3. The writing of this paper could be improved by giving a more concise discussion of this paper's contributions, and using the extra page space to discuss a more coherent message. In particular, it would be useful for the reader to understand why Theorems 1-4 are useful in tandem, not just as separate results, and how they are reflected in the empirical results.

__ Summary and Contributions__: The paper considers the problem of Federated learning in which the different devices / nodes may have different distributions of user data (e.g consider pictures taken from different smartphones by different users, etc). It is known that standard FL methods have poor accuracy in such senarios. The authors use ideas from DRO (distributionally robust optimization) to propose a principled algorithm which mitigates this heterogeneity issue. The ambiguity sets used in the proposed framework are Wasserstein balls containing transformed versions of a certain (unknown) underlying base distribution (e.g different smartphone cameras have different characteristics). The result is a tractable online algorithm minimax algorithm. Extensive results are shown on real-word datasets and the authors show that their proposed algorithm outperforms comptetitors.

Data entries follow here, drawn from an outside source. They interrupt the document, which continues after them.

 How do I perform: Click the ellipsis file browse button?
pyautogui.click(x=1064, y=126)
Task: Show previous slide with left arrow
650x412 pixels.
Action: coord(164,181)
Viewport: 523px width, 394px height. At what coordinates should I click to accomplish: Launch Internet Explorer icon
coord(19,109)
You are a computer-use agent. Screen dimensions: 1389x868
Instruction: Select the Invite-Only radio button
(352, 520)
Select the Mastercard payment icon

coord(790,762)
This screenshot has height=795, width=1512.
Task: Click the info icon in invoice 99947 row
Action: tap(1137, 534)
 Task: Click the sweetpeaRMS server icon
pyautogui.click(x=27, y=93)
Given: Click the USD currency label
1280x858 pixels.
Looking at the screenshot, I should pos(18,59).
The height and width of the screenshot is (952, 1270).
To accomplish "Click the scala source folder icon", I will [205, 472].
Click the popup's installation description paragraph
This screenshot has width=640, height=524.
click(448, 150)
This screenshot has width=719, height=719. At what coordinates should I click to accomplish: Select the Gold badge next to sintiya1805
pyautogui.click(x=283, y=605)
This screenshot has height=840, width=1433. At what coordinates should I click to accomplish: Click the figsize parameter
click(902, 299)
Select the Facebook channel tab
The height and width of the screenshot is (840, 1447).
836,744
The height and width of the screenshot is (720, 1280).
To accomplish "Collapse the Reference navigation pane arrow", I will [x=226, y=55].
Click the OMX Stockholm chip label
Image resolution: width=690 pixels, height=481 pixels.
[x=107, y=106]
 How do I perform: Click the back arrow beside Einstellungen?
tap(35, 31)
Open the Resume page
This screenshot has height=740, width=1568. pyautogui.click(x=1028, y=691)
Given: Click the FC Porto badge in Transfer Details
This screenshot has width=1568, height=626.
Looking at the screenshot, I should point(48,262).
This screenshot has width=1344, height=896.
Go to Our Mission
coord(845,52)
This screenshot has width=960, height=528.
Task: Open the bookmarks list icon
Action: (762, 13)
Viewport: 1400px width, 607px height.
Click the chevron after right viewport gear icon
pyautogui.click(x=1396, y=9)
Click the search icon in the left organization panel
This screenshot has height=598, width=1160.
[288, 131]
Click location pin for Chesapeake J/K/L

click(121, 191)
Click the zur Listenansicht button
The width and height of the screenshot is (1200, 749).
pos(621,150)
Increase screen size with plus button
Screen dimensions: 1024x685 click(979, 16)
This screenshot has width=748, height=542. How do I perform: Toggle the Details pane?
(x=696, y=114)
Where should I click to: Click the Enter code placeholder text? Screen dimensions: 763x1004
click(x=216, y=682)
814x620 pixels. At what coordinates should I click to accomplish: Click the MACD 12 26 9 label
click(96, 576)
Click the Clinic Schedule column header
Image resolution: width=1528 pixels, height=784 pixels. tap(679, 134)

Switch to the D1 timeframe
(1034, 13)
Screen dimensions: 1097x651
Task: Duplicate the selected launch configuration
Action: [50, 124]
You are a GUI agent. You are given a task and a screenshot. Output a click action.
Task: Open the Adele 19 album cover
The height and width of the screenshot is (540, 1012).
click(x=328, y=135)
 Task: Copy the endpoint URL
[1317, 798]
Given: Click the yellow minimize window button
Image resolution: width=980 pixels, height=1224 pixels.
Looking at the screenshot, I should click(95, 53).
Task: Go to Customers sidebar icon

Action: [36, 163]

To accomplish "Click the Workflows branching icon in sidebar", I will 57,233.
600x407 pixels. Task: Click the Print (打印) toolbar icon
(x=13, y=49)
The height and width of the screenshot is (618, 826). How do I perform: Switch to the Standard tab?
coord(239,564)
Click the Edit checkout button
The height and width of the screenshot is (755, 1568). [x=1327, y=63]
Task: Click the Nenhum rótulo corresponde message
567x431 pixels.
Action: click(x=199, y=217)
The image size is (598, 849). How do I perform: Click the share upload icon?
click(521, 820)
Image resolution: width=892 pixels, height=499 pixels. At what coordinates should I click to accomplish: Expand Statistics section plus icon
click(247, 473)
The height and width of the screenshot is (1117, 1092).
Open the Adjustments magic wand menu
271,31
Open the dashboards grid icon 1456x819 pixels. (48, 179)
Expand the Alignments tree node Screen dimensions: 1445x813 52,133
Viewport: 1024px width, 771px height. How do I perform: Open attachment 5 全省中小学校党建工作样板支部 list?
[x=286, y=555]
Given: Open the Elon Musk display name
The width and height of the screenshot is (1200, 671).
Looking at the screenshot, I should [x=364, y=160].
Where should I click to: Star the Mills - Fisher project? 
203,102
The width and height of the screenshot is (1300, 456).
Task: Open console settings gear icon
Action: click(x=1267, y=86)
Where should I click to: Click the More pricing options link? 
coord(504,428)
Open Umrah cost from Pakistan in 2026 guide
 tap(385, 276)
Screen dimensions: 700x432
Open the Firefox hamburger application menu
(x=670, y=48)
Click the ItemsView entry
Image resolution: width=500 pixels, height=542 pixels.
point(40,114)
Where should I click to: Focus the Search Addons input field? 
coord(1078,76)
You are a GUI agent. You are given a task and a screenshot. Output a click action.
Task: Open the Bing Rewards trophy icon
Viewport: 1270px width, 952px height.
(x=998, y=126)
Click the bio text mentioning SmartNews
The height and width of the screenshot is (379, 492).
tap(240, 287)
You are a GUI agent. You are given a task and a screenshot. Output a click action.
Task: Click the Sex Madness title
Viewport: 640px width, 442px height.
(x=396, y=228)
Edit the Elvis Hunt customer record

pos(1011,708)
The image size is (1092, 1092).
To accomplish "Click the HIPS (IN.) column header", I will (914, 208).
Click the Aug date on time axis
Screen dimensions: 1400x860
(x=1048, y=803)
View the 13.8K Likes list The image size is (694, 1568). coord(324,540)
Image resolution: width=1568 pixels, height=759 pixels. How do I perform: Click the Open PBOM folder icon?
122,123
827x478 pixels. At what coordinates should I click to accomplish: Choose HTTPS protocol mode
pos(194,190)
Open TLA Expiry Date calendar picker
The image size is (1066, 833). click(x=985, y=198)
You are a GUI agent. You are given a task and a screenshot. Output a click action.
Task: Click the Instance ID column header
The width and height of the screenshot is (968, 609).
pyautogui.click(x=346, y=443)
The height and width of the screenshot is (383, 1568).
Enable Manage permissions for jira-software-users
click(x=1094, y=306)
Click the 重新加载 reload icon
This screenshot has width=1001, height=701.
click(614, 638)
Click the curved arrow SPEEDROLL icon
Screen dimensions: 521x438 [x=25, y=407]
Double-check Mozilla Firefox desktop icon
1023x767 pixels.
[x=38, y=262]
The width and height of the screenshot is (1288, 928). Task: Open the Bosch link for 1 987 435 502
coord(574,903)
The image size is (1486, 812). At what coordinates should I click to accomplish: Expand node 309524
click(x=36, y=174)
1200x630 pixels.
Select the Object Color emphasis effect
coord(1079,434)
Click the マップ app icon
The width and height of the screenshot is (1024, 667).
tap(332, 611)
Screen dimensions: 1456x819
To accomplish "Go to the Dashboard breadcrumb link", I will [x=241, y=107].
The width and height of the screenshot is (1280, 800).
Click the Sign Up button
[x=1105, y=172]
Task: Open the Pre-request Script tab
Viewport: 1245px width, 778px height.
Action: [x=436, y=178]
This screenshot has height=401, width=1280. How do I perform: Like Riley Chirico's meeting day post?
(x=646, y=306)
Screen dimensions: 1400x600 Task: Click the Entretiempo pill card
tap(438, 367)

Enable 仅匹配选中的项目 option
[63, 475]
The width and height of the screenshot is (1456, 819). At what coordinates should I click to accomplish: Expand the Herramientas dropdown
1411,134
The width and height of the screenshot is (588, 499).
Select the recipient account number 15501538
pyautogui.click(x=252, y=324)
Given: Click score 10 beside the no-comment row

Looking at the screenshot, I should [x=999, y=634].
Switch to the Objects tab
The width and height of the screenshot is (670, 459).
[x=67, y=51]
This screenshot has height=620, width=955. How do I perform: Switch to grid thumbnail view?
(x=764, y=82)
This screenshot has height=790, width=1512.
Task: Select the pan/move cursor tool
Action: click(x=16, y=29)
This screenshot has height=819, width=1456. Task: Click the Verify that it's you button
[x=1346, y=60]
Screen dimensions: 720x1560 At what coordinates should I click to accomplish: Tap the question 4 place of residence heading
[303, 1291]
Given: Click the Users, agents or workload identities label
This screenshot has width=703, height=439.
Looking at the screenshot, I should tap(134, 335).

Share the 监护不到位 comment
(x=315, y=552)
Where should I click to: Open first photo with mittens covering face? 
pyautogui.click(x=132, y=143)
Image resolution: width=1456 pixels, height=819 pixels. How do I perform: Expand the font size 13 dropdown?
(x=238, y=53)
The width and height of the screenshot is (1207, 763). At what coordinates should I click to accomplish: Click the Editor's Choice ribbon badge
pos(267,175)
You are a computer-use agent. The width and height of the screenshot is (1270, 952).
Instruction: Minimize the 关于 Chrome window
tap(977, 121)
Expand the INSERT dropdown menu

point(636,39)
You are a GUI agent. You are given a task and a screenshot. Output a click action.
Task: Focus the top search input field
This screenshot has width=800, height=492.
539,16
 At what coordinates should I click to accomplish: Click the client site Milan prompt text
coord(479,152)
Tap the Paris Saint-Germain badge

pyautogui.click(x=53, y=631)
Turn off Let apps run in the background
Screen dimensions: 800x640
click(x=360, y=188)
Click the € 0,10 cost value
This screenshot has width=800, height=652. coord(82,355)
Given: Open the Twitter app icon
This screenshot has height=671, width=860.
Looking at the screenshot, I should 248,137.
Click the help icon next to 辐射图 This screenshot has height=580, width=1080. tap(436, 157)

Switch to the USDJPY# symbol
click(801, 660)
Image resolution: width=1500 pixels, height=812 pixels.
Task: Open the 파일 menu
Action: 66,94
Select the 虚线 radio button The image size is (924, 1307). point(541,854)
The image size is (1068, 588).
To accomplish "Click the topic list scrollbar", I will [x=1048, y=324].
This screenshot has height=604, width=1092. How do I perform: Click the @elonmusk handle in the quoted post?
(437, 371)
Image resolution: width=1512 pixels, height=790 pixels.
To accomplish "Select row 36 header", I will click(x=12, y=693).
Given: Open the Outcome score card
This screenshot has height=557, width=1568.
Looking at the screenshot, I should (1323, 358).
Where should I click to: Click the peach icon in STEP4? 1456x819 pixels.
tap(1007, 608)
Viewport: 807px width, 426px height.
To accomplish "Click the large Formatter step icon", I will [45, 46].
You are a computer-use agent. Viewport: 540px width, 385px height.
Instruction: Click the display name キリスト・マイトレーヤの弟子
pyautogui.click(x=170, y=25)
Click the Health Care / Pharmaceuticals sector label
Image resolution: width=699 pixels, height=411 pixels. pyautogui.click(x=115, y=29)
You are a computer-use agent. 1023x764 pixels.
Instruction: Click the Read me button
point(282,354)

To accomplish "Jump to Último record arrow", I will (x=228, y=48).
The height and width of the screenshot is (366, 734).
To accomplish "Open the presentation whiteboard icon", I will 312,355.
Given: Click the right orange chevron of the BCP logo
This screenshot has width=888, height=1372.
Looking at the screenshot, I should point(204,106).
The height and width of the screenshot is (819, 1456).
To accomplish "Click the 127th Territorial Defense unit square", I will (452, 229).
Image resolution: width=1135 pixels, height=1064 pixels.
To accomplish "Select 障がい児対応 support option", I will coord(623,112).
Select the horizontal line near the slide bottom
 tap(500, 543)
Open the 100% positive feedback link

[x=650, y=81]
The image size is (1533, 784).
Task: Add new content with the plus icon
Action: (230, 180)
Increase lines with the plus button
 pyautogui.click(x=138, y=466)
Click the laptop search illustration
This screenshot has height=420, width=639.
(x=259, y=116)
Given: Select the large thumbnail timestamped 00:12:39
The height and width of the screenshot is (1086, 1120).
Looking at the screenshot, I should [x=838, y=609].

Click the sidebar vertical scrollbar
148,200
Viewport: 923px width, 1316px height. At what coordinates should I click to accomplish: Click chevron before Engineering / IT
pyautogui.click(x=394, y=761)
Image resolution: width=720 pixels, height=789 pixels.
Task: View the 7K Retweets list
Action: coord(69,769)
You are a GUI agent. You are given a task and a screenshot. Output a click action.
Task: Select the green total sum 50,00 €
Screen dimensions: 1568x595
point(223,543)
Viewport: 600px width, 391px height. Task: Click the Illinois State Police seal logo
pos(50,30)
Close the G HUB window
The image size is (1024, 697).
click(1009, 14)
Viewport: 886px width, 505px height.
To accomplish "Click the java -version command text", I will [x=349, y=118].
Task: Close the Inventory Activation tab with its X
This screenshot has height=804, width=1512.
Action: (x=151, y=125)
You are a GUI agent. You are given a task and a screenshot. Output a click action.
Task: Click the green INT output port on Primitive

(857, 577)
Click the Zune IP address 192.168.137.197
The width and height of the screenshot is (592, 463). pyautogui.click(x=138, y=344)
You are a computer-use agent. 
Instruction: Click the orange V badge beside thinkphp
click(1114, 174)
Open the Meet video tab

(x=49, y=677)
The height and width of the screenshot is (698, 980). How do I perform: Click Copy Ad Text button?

__ Strengths__: - The paper is extremely well-written and easy to follow.
- The algorithms motivated, presented, and duely discussed.
- Explicit convergence rates are also given, and match the classical scenario in the homogeneous limit when the size of the ambiguity set is shrunk to zero.
- Proofs of all theoretical results presented in the paper are provided in the supplemental.
- The experimental section is strong. Benchmarks include multiple datasets and genuine competing methods. Empirical results are convincing.

__ Weaknesses__: - The affine transformation drift model is easy to analyse but I wonder to what extend this can be used in practical FL scenarios.

__ Correctness__: - Everything seems correct. Theorems are clearly-stated and discussed. Complete proofs are provided in supplemental.
- Extensive experimental results are presented and discussed. Benchmarks include reasonable competitors (FedAvg, PGD, FGM, etc.).

__ Clarity__: The paper is extremely well-written and easy to follow.

__ Relation to Prior Work__: Yes, the authors clearly situate their contributions within the vast literature on the subject.

__ Reproducibility__: Yes

__ Additional Feedback__: - It would be interesting to study what happens in the nonparametric regime where the contraints are replaced with something as general as W(P_X, P^i_X) <= eps. The worst-case adversarial distribution of data at the device i, namely P^i_X will correspond to (non-affinely) moving the data around. In certain cases, in certain cases, would still lead to a tractable program.
- What happens in the experiments if we drop the Gamma matrices and only consider translations ? I've expect this to already lead to an improvement over the SOTA. The problem would also be considerably easier than with the Gamma matrices involved. Another simplification would be to only consider diagonal Gamma matrices.